--- LERNTEXT ---

Review Cytotoxin – Biographyte

CYTOTOXIN sind hier (sehr zur Verwunderung des Schreibers) absolut unterrepräsentiert. Dabei ist die Tech-Death-Metal-Truppe aus Chemnitz mittlerweile seit 15 Jahren mit aller Vehemenz ein fester Bestandteil ihres Genres. Währenddessen hat es die Band besonders in den USA, aber auch in anderen europäischen Ländern zu einiger Bekanntheit gebracht – was Album-Features mit Namen wie Aborted und Shadow Of Intent nur untermauern.

Satte fünf Jahre sind seit dem letzten Album des sächsischen Fünfers vergangen. „Nuklearth“ hieß das letzte Release der Band. Damals gab es frickeligen Technical Death Metal mit einer Spur Eingängigkeit und jeder Menge amtlicher Grooves. Um gewissermaßen das Fazit vorwegzunehmen: „Biographyte“ setzt diesen Weg unbeirrt fort und geht in allem sogar noch einen Schritt weiter. Das bedeutet jedoch keinesfalls, dass CYTOTOXIN jetzt kuschelig werden – allein der Albumtitel macht das schon klar. „Biographyte“ ist eine Wortschöpfung aus den Begriffen „Bio“, was in der allgemeinen Übersetzung „Leben“ bedeutet, und „Grafit“. Grafit ist ein Material, das (vereinfacht gesagt) zur Regulation von Atomspaltungen in Atomreaktoren angewandt wird. Es ist hoch radioaktiv und hat nach der Explosion des Kernkraftwerks Tschernobyl durch seine Strahlung unzählige Menschenleben das Leben gekostet.

--- EXTRAHIERTE DATEN ---

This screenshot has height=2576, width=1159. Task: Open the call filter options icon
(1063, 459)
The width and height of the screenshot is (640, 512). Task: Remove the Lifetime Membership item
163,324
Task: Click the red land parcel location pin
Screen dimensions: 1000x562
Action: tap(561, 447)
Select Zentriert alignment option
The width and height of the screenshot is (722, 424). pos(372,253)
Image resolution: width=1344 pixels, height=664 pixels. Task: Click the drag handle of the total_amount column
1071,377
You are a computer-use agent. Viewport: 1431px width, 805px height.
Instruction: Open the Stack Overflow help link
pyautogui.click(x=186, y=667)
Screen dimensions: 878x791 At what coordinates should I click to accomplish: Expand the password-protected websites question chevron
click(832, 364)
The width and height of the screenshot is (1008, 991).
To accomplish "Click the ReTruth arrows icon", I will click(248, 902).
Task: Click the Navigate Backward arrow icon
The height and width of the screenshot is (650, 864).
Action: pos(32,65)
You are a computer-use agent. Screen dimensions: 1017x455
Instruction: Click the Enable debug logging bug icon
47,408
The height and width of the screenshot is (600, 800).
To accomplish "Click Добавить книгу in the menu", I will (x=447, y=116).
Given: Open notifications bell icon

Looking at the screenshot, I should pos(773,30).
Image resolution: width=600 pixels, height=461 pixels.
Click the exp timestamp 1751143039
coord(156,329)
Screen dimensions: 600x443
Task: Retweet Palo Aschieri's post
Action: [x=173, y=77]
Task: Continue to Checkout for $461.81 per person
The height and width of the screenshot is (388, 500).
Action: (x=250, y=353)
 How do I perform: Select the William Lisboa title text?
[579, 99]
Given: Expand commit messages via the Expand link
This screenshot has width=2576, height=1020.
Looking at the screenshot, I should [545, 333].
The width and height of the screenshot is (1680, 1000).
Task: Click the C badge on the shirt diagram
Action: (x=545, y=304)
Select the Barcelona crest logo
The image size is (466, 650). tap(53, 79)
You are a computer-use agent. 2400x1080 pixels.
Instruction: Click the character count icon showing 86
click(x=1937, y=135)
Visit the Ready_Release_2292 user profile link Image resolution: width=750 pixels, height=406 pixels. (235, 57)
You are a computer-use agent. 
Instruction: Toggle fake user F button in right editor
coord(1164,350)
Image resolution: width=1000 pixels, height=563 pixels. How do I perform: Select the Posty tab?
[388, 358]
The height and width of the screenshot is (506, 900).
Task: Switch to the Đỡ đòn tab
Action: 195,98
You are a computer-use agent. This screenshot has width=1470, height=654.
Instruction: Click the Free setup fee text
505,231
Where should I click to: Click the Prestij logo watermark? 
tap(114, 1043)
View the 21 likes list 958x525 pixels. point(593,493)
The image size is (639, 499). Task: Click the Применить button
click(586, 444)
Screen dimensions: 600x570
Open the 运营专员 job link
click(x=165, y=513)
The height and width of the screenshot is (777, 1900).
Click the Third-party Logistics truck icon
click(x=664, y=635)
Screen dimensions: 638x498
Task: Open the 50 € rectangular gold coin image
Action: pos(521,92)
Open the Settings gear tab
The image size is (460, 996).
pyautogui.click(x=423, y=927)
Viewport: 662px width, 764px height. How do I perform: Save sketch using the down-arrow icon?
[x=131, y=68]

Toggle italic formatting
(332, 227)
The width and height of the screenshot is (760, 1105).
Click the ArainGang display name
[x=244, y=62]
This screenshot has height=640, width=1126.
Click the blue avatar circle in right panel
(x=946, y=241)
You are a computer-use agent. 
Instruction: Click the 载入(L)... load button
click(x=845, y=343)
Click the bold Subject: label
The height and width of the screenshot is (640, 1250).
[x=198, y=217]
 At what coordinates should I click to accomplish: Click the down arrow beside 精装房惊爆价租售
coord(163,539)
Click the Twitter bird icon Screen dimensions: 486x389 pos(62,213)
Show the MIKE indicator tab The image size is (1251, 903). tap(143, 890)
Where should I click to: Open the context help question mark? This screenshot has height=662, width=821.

---

→ **DIE AUFGABE**
Entscheide für jede der drei Aussagen, ob sie mit der Rezension übereinstimmt, und zitiere dazu die ausschlaggebenden Worte der Rezension wörtlich. 1. Die Band CYTOTOXIN stammt aus Chemnitz. 2. Zwischen „Nuklearth“ und „Biographyte“ liegen drei Jahre. 3. Auf „Biographyte“ werden CYTOTOXIN kuschelig. Die Daten spielen hierfür keine Rolle.

→ **LÖSUNG**
1. Ja: „die Tech-Death-Metal-Truppe aus Chemnitz“
2. Nein: „Satte fünf Jahre sind seit dem letzten Album des sächsischen Fünfers vergangen.“
3. Nein: „Das bedeutet jedoch keinesfalls, dass CYTOTOXIN jetzt kuschelig werden“